● TASK STATEMENT:
Output the complete listing exactly, please, and keep the pictures out of it.

● EXTRACTED MATERIAL:
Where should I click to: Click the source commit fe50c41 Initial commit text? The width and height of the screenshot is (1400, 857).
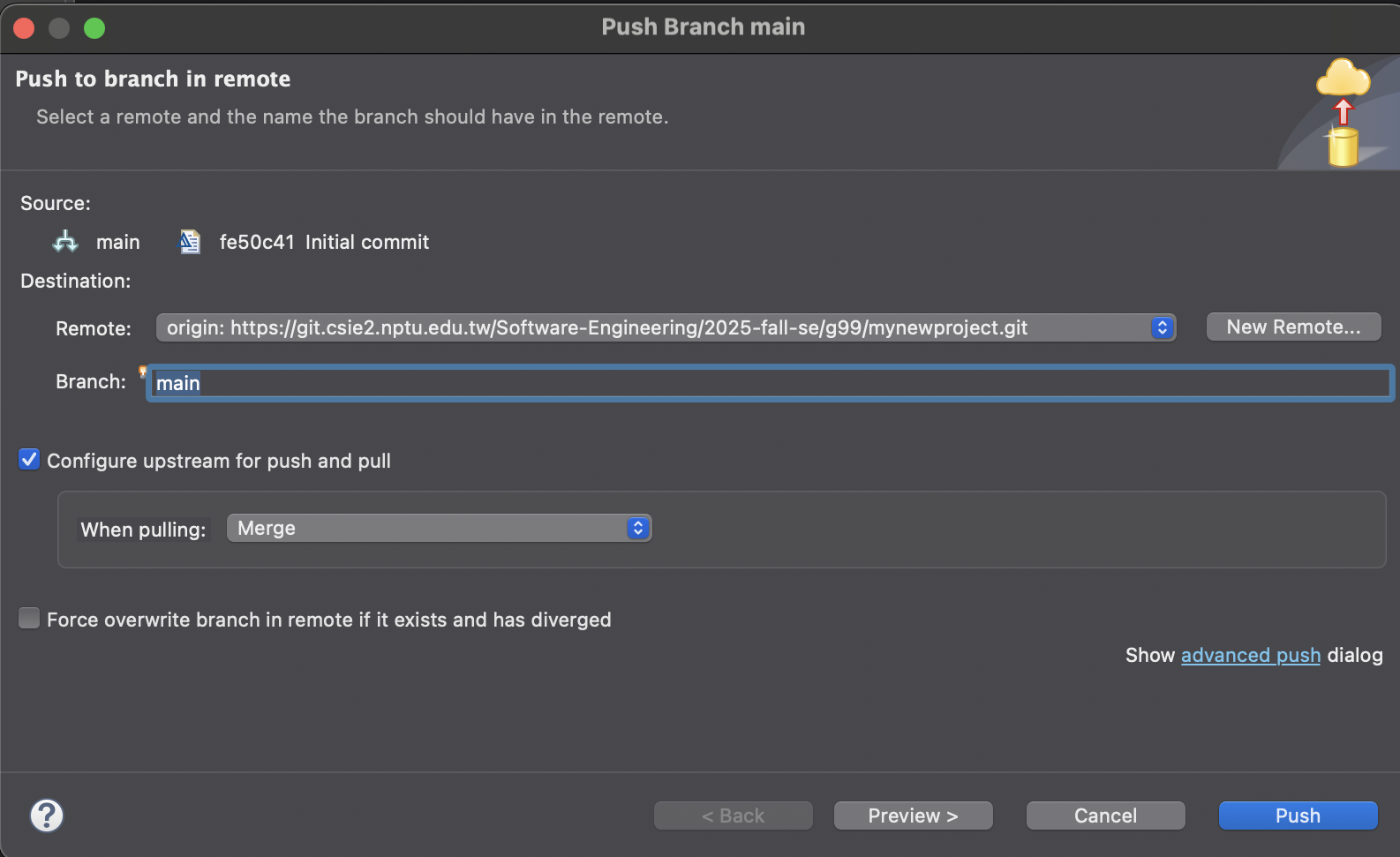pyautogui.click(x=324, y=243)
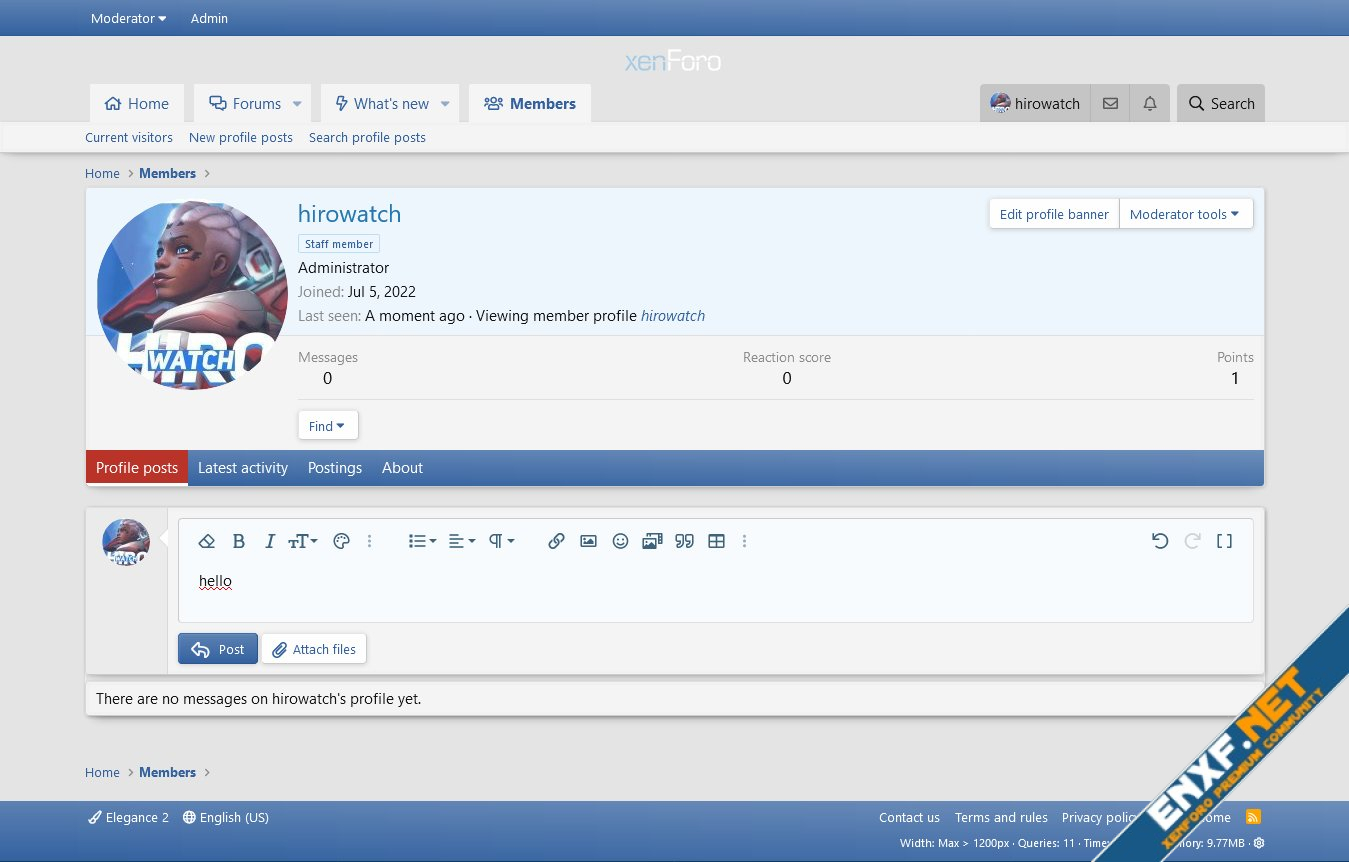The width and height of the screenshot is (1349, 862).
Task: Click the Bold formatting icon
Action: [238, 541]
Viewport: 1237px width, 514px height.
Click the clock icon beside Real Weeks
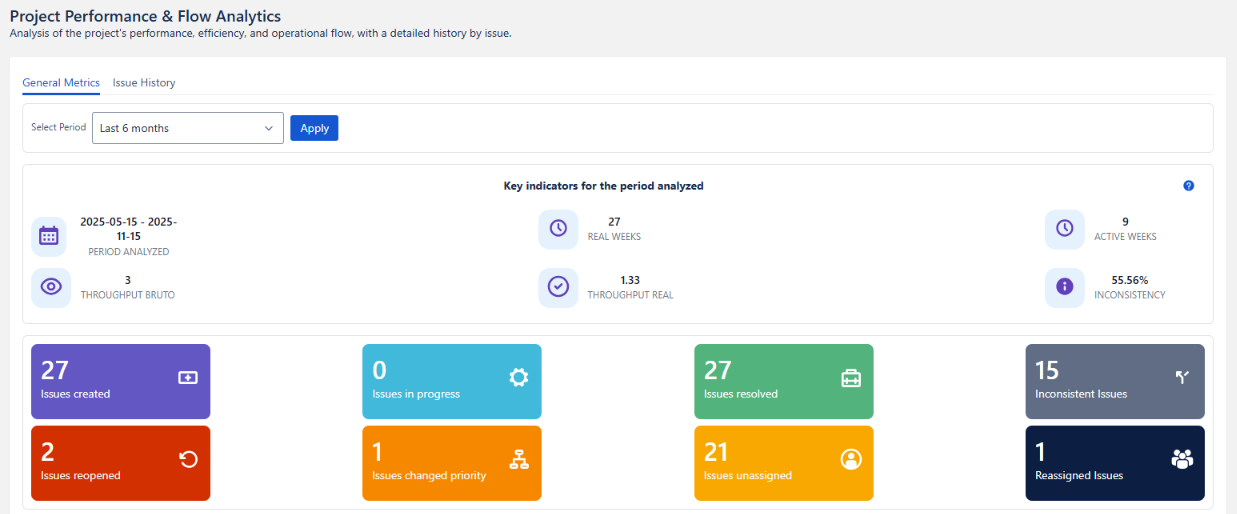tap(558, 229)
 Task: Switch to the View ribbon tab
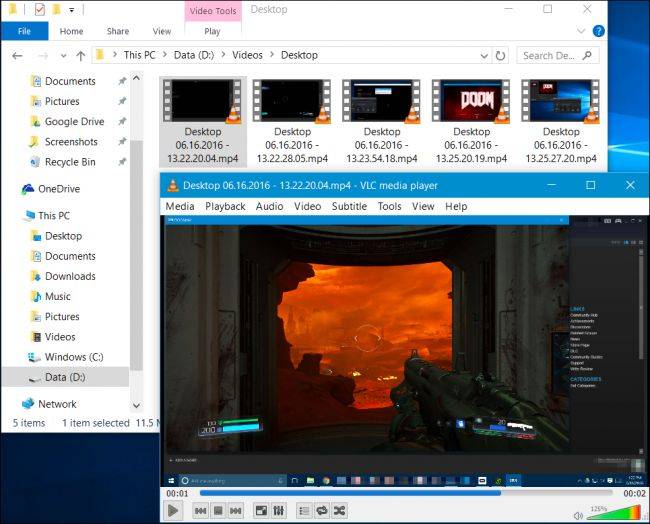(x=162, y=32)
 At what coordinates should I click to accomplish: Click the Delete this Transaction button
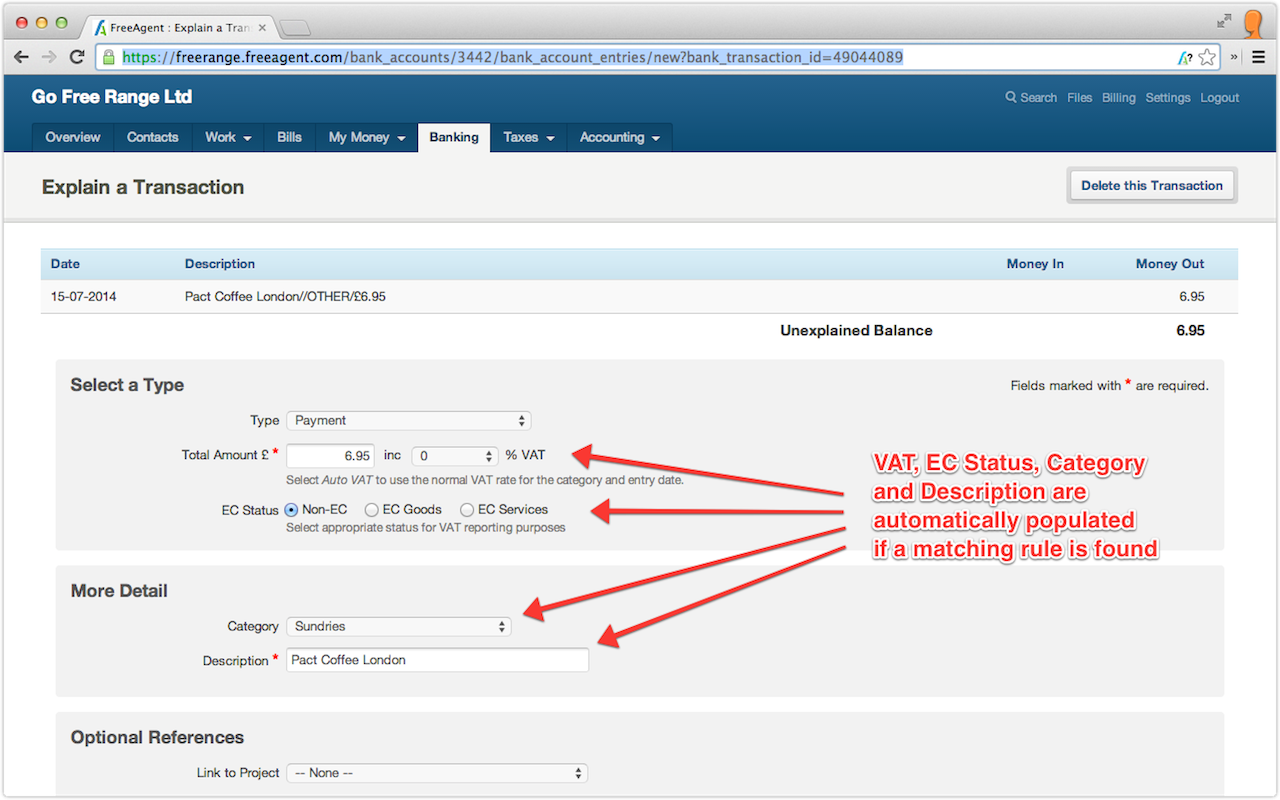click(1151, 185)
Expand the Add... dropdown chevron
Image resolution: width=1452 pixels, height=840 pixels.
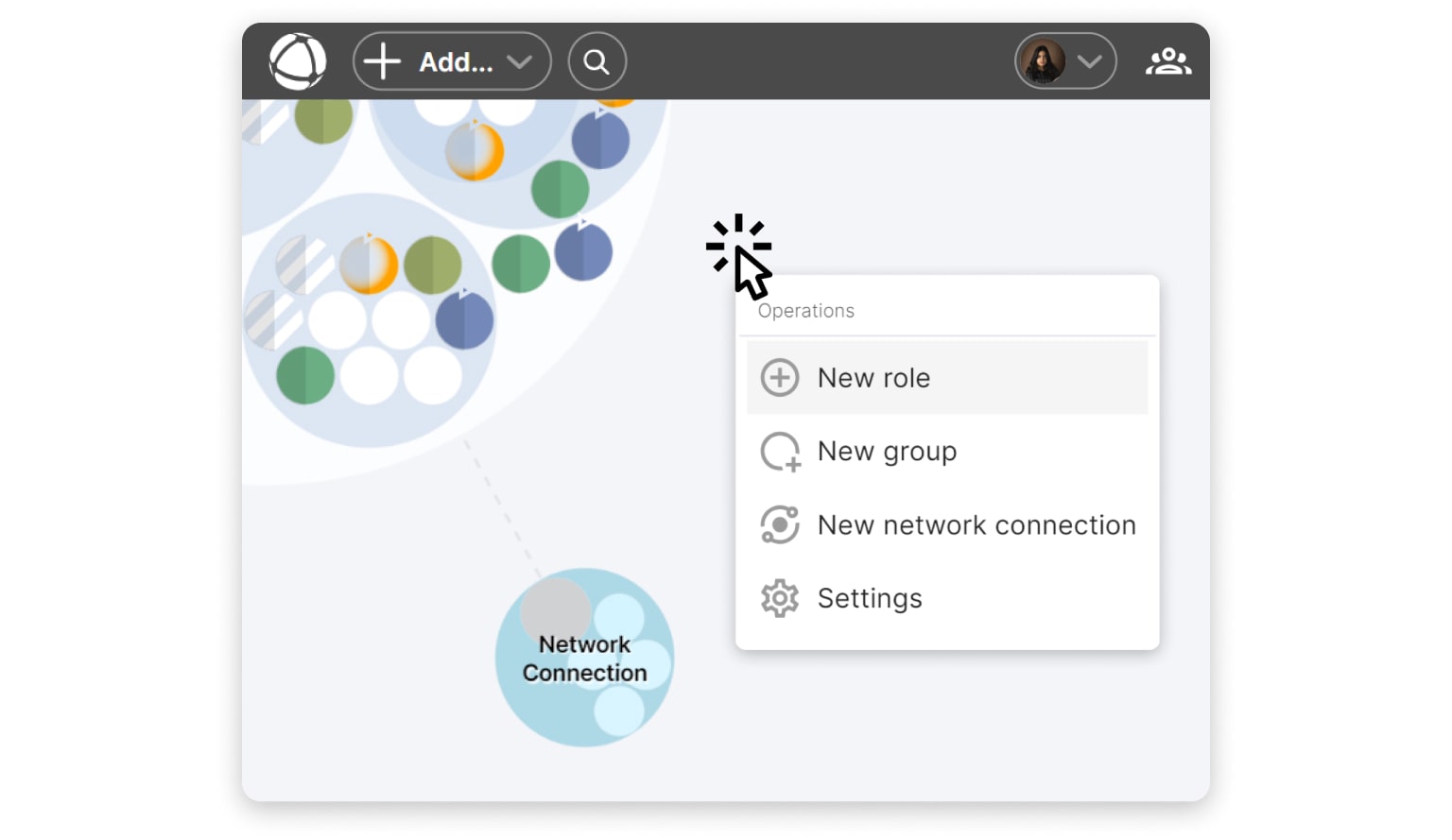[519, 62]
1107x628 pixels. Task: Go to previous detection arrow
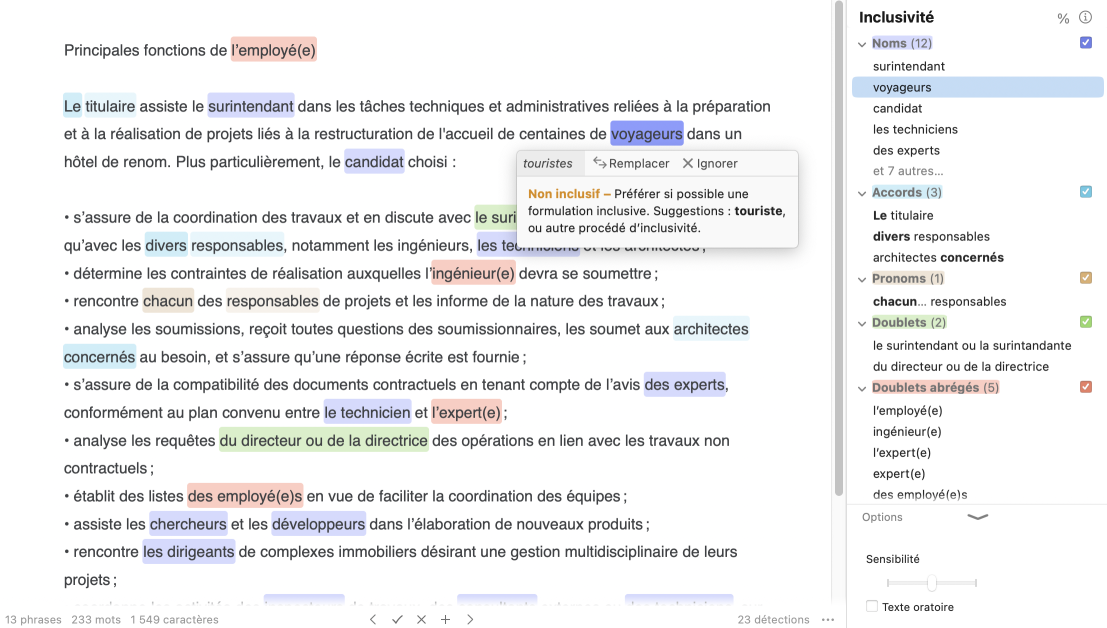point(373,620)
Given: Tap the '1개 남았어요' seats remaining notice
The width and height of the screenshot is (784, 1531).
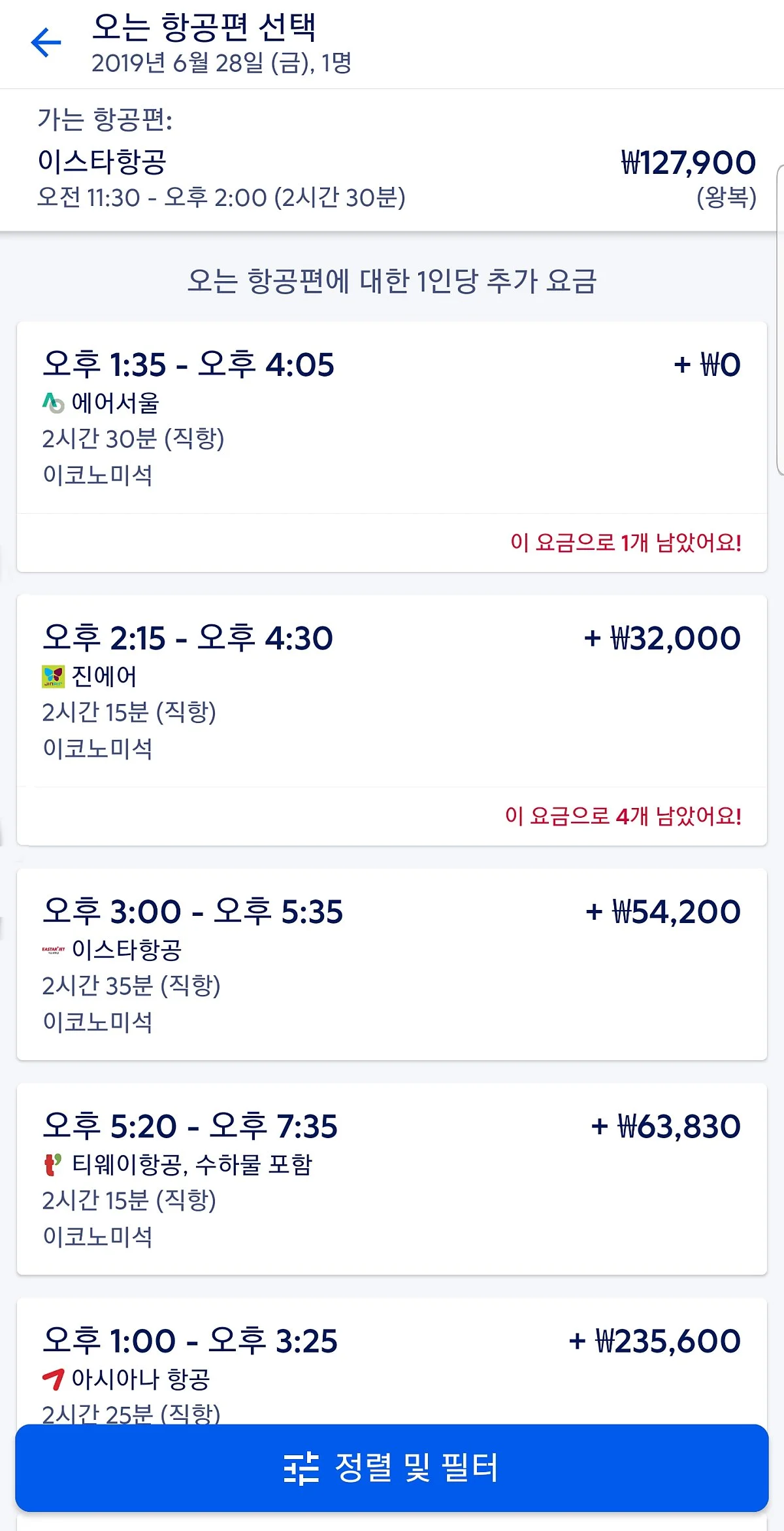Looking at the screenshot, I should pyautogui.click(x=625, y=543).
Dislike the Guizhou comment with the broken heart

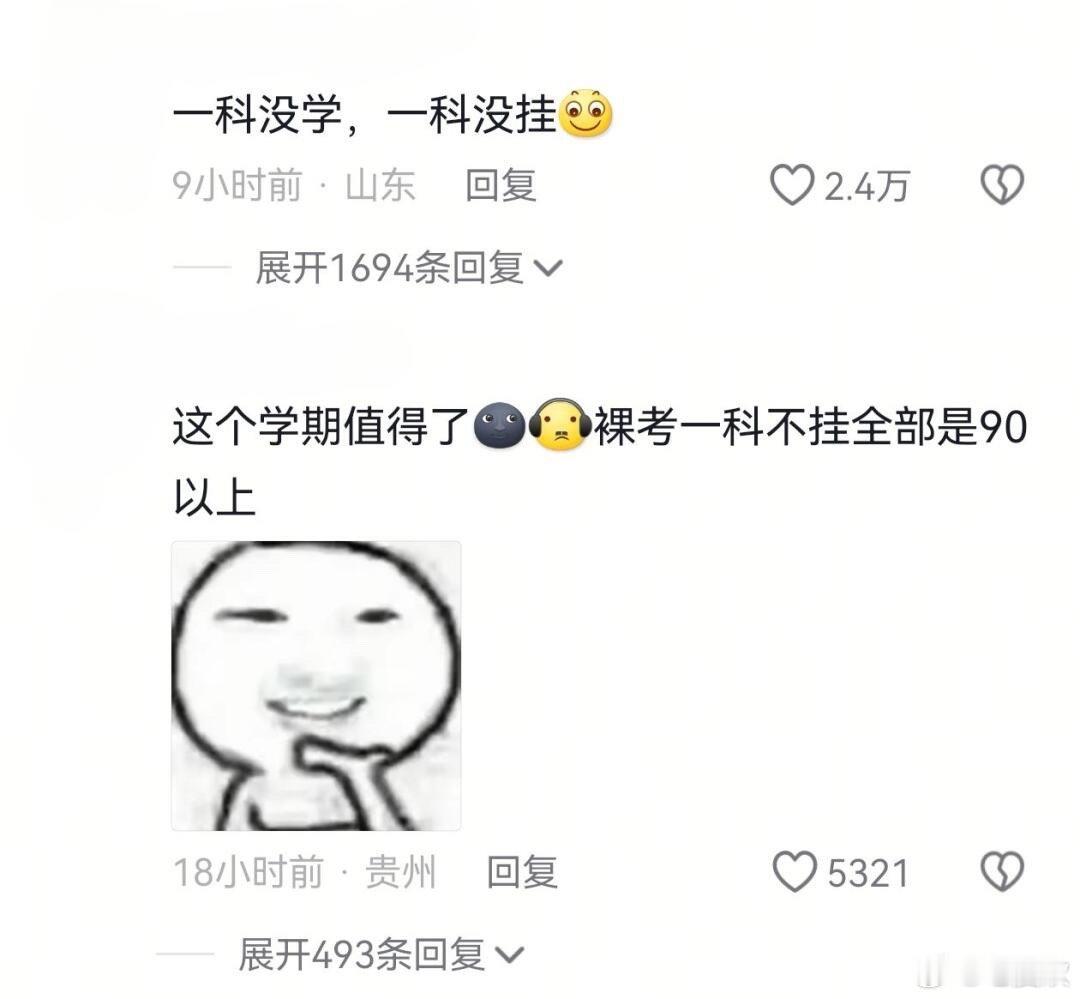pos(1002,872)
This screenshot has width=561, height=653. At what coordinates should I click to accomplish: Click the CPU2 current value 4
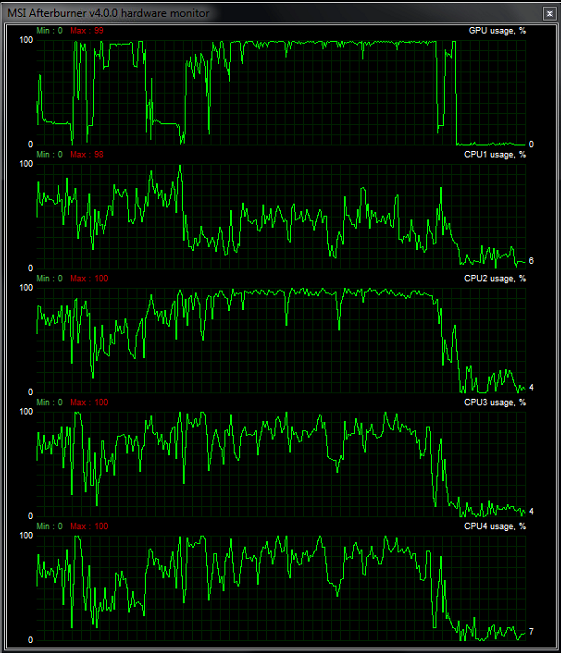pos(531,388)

● RESPONSE:
Where should I click to: Click the source commit fe50c41 Initial commit text? The width and height of the screenshot is (1400, 857).
pyautogui.click(x=324, y=243)
The width and height of the screenshot is (1349, 862).
Task: Click the Bold formatting icon
Action: [238, 541]
Viewport: 1237px width, 514px height.
Click the clock icon beside Real Weeks
tap(558, 229)
 Task: Switch to the View ribbon tab
(x=162, y=32)
 At what coordinates should I click to accomplish: Click the Delete this Transaction button
click(1151, 185)
Expand the Add... dropdown chevron
Image resolution: width=1452 pixels, height=840 pixels.
[519, 62]
1107x628 pixels. Task: Go to previous detection arrow
point(373,620)
Given: Tap the '1개 남았어요' seats remaining notice
The width and height of the screenshot is (784, 1531).
Looking at the screenshot, I should pyautogui.click(x=625, y=543).
Dislike the Guizhou comment with the broken heart

pos(1002,872)
This screenshot has width=561, height=653. At what coordinates should I click to accomplish: Click the CPU2 current value 4
pos(531,388)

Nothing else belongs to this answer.